In Carolin Widmann und Dénes Várjon haben wir am vergangenen Montagabend im Berliner Club Berghain zwei enthusiastische junge Musiker und zwei großartige Kommunikatoren erlebt. Das deutsch-ungarische Kammermusikduo wagte sich an die Präsentation zweier Violinsonaten Robert Schumanns. Das ist Musik, die im Konzertsaal schon ordentlich Ansprüche an Gehör und Geist des Publikums stellt, weil in sich in diesen Spätwerken die enorme Zerrissenheit und – im Falle der 3. Sonate – auch der geistig-seelische Verfall Schumanns widerspiegeln.
Derart komplexe Musik in einem Nachtclub zu präsentieren, indem es bei aller Andacht und Magie der Atmosphäre nie vollkommen still wird, ist ein echtes Experiment – das in diesem Fall voll aufgegangen ist.
Widmann und Várjon haben bewundernswert sicher den Spagat bewältigt, im Musizieren ganz Konzentration und Entrückung zu vermitteln und in ihren zwischenzeitlichen Moderationen die Zuhörer im lockeren Plauderton in die Innenwelt dieser Kompositionen hineinzuführen.
Nur ein kleines Beispiel: Die Notenfolge f-a-e durchzieht als Leitmotiv die gesamte dritte Sonate. Wie anders, mit wieviel mehr Gewinn hört man dieses schwierige Werk, wenn die Violinistin das Motiv eingangs für sich stehend intoniert und erklärt, dass f-a-e für frei aber einsam steht?
Carolin Widmann musiziert sehr bewegt. Leidenschaftlich, expressiv und tiefernst intonierte sie Schumanns düstere seelische Kämpfe. Wann immer sie dann den Bogen absetzte und anfing, über die Musik, über ihre Interpretation zu sprechen, kam hinter dieser fast einschüchternden Kunst eine normale, fröhliche, lockere Frau zum Vorschein, die ihre Musikbessenheit eben mit derselben Präzision und Durchdringung umsetzt, mit der jeder andere Spitzenkönner tut was er tut. Dieses nah dran sein an der Innenwelt des Künstlers, dieses Hereingelassen werden in das, was beim Musizieren auf Spitzenniveau wirklich passiert, war das eigentliche Ereignis des Abends.

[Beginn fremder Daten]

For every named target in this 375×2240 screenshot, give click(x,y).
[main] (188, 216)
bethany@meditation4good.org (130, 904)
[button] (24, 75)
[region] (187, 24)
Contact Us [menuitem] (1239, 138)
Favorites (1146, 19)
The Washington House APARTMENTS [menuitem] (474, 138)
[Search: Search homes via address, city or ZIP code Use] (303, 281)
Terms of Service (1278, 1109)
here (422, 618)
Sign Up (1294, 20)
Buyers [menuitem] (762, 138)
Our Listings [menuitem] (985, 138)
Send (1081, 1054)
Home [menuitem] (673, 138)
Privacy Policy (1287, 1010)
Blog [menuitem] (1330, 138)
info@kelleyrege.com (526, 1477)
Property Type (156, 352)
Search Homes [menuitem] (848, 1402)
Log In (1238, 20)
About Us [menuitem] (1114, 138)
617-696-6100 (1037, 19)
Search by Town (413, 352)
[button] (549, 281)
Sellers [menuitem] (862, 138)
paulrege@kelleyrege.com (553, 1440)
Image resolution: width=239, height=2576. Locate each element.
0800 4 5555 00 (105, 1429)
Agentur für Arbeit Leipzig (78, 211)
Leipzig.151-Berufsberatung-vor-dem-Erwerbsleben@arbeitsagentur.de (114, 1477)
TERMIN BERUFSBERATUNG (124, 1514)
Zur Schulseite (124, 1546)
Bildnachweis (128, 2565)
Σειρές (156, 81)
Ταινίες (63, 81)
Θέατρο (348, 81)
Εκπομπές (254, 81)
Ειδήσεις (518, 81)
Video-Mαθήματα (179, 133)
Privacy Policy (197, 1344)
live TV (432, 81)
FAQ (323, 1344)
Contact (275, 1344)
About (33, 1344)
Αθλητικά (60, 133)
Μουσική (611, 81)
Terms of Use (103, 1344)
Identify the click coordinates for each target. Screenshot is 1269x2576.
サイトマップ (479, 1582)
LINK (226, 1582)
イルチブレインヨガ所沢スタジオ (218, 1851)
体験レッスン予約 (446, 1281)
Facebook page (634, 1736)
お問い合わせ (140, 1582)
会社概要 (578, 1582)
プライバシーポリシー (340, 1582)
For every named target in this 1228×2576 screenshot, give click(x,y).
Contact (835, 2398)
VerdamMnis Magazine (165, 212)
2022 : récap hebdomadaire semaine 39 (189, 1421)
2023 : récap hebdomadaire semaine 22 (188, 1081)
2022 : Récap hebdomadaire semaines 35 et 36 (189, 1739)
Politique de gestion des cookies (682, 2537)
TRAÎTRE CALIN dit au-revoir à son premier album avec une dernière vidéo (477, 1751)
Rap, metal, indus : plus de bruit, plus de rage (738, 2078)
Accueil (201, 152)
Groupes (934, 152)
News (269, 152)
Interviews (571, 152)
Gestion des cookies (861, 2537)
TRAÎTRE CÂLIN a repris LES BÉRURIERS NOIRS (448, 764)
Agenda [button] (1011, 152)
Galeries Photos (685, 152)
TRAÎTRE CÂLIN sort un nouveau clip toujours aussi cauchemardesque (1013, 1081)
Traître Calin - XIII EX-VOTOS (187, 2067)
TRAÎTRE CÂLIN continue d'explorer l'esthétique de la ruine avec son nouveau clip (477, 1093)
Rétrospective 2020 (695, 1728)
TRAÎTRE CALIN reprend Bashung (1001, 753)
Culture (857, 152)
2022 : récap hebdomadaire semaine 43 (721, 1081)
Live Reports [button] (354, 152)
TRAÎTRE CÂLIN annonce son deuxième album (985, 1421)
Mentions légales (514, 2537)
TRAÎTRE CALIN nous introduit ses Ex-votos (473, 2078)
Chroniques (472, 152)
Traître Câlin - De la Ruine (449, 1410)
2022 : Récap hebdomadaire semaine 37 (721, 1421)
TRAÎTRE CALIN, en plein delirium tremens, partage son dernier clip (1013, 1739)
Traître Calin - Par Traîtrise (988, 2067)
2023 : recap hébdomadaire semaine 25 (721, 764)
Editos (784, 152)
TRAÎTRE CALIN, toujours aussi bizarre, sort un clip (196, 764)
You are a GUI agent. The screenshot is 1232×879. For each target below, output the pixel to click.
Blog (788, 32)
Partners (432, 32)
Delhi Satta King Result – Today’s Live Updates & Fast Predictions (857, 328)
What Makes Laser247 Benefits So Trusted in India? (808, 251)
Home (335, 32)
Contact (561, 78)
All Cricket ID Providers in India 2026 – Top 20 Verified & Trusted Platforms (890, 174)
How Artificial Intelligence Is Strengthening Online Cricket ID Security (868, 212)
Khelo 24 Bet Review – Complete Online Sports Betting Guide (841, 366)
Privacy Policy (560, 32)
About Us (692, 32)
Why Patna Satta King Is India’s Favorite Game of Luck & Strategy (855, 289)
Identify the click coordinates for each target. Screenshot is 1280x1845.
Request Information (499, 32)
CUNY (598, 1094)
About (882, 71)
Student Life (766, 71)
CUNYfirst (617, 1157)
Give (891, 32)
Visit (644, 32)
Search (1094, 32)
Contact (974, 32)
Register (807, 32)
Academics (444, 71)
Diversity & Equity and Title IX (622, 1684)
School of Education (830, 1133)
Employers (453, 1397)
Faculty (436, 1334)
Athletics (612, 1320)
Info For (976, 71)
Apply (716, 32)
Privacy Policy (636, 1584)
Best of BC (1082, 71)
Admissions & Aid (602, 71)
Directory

Allenthalben gab es dafür stürmischen Beifall.
Robert Schumanns Violinsonaten, deren letzte überhaupt erst seit kurzem in einer zuverlässigen Edition vorliegt, haben längst noch nicht den stabilen Platz im Konzertrepertoire, der ihrem musikalischen Wert zukäme. Widmann und Várjon haben gerade bei ECM eine Gesamteinspielung vorgelegt, die ein breiteres Publikum für Schumanns späte Kammermusik begeistern wird.